9 measurement signal

10 test signal

11 USB connection

12 control network controller

13 control network

14 line of I / O

15 signal generator

16 speaker element

17 light source

18 interface device 50 calibration signal

Figure 1 shows a whole apparatus, in which speakers 1 are connected to a computer 8 through a control network 13, by means of an interface device 18.

On each speaker 1 there is a light source 17, which is controlled by means of a control network 13. The light source 17 can show the status of each speaker 1, which can be displayed, for example, using the following codes:

green

light

blinking yellow light red light

normal operating speaker

Speaker selected for operation Speaker does not belong to a group fault, overload, cut

The interface device 18 contains a control network controller 12 according to Figure 2, a preamp 5 and an analog adder 6, to which an I / O line 15 from the control network controller is connected, through which I / O line is transmitted a test signal 10 to the adder.

Figure 2 includes the same functions as figure 1, but for reasons of clarity, only a single speaker 1 is shown.

Figure 2 shows a whole apparatus according to the invention, in which the speaker 1 produces an acoustic signal 3. For test purposes, the acoustic signal 3 is formed from an electrical calibration signal created by the generator 16 of the control unit 2 of the speaker itself.
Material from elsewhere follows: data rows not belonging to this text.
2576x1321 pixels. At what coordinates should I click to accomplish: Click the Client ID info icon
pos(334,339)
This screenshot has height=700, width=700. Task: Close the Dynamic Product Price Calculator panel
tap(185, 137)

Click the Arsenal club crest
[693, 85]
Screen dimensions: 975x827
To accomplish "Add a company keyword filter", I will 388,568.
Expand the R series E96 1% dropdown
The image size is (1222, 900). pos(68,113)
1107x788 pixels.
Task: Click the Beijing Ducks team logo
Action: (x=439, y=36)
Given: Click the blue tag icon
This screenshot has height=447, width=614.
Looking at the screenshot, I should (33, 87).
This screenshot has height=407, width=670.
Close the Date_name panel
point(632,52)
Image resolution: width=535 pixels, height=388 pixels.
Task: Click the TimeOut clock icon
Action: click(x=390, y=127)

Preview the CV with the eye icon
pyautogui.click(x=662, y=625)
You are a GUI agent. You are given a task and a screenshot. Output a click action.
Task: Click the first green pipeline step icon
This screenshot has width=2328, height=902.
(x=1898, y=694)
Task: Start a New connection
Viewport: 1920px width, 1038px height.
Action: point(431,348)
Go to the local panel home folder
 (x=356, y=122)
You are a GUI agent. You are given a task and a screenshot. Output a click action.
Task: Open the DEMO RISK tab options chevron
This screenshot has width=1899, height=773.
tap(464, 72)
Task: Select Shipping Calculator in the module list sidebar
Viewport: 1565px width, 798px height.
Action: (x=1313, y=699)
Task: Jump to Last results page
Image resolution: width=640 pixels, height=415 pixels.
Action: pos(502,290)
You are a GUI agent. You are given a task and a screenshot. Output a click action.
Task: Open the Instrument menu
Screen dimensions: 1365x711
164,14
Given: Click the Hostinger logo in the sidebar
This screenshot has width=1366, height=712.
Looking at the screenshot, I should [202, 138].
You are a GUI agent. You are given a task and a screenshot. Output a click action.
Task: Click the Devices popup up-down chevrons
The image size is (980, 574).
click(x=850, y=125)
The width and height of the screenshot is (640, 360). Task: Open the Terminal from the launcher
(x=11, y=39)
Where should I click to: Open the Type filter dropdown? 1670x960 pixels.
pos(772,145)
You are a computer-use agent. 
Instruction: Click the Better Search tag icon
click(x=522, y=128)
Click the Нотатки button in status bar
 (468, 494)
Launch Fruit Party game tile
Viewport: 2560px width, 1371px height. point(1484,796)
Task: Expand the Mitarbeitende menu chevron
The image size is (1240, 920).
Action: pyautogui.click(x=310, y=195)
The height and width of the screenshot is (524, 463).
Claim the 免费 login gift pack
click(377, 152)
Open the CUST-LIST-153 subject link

The control unit 2 typically contains an amplifier, the speaker 1 thus being an active speaker. The test signal is preferably a sinusoidal scan signal, which is shown graphically, for example, in Figures 3 and 5. The frequency of the calibration signal 50 (Figure 5) preferably scans over the human hearing range of such way that starts from the lowest frequencies and increases towards higher frequencies with a logarithmic speed. The generation of the calibration signal 50 starts from a signal carried through the control bus 13 to the control unit 2 of the speaker 1. The acoustic signal 3 is received using a microphone 4 and is amplified in the preamplifier 5. The The signal from the preamp 5 is combined in the analog adder 6 with a test signal 10, which is typically a rectangular wave. Analog adder 6 is typically a circuit implemented using an operation amplifier. The test signal 10 is obtained from the control unit 12 of the monitoring network. In practice, the test signal can be obtained directly from the I / O line 14 of the microprocessor of the monitoring network control unit.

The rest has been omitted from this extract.